Strawberry allows omitting self for this reason, creating an implicit staticmethod.

Root values

Libraries which follow the reference javascript implementation allow setting the root value explicitly.

schema.execute_sync(query, root_value=Query()).data
{'instance': True}

Strawberry unofficially supports supplying an instance, but it has no effect.
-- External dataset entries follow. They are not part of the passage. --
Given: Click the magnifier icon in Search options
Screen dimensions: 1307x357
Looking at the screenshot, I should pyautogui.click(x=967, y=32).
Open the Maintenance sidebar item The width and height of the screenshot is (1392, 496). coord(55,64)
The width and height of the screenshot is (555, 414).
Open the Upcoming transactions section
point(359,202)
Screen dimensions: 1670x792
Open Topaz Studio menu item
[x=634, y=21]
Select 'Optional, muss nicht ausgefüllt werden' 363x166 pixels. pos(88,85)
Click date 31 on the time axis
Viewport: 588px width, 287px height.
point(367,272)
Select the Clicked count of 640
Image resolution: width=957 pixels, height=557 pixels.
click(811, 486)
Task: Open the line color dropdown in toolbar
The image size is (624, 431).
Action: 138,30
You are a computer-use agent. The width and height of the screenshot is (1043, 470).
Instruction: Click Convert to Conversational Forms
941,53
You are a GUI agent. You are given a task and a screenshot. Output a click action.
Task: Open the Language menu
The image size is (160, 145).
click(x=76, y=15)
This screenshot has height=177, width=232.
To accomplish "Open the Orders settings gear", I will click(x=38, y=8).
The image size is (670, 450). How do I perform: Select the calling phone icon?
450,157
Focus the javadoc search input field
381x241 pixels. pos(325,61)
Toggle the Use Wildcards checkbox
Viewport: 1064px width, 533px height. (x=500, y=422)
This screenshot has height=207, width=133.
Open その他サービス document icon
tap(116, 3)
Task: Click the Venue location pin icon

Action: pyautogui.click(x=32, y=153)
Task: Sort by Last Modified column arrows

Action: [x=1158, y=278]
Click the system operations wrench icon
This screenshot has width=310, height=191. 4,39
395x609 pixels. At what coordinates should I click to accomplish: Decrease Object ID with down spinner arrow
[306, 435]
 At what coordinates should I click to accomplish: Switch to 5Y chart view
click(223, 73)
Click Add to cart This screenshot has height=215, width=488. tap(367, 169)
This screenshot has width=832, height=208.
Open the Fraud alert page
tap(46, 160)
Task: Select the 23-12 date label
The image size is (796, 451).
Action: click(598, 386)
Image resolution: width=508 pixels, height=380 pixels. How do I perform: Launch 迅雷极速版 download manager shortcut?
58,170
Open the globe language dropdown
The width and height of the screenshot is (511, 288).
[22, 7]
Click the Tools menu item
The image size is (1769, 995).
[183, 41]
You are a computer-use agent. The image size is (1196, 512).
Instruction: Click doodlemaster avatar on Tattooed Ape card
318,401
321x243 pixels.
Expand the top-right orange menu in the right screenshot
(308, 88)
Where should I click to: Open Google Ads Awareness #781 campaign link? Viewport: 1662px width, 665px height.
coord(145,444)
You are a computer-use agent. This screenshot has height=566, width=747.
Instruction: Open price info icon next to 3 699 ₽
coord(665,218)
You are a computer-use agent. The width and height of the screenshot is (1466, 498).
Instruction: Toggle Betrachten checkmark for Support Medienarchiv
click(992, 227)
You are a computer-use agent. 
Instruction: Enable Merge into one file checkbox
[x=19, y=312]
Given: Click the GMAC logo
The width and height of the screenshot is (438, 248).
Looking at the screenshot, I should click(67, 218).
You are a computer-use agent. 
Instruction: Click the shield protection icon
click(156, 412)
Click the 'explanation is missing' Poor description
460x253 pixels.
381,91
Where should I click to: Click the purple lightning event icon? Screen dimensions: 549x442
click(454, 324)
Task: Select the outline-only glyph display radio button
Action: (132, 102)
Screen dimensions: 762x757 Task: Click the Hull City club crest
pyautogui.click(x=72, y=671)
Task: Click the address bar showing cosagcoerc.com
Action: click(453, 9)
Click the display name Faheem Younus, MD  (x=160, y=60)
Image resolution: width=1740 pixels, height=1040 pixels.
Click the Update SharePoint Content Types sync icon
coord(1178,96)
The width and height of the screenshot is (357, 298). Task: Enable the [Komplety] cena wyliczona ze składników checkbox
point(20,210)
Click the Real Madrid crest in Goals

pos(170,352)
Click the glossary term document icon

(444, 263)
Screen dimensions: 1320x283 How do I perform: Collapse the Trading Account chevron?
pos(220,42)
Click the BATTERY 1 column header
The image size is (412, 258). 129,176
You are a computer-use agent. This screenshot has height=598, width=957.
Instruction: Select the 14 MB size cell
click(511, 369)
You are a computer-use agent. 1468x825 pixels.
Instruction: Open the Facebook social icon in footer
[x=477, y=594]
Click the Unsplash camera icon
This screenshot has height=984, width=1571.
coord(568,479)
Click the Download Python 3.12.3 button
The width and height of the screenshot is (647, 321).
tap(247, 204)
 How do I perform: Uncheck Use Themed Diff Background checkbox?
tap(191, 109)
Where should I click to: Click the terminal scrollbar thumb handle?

schema = strawberry.Schema(Query())
schema.execute_sync(query).data
{'instance': None}

And of course self can be of any type.

schema.execute_sync(query, root_value=...).data
{'instance': False}

Moreover, the execute functions are for internal usage. Each library will vary in how to configure the root in a production application. Strawberry requires subclassing the application type.

import strawberry.asgi


class GraphQL(strawberry.asgi.GraphQL):
    def __init__(self, root):
        super().__init__(strawberry.Schema(type(root)))
        self.root_value = root

    async def get_root_value(self, request):
        return self.root_value

Example

Consider a more practical example where data is loaded, and clearly should not be reloaded on each request.

@strawberry.type
class Dictionary:
    def __init__(self, source='/usr/share/dict/words'):
        self.words = {line.strip() for line in open(source)}

    @strawberry.field
    def is_word(self, text: str) -> bool:
        return text in self.words

Whether Dictionary is the query root - or attached to the query root - it should be instantiated only once. Of course it can be cached, but again there is a more natural way to write this outside the context of GraphQL.

@strawberry.type
class Query:
    dictionary: Dictionary

    def __init__(self):
        self.dictionary = Dictionary()

Caching, context values, and root values are all clunky workarounds compared to the consistency of letting the root be Query() instead of Query. The applications which do not require this feature would never notice the difference.

The notion of “root fields” behaving as “top-level functions” has resulted in needless confusion, poorer API design, and incorrect implementations.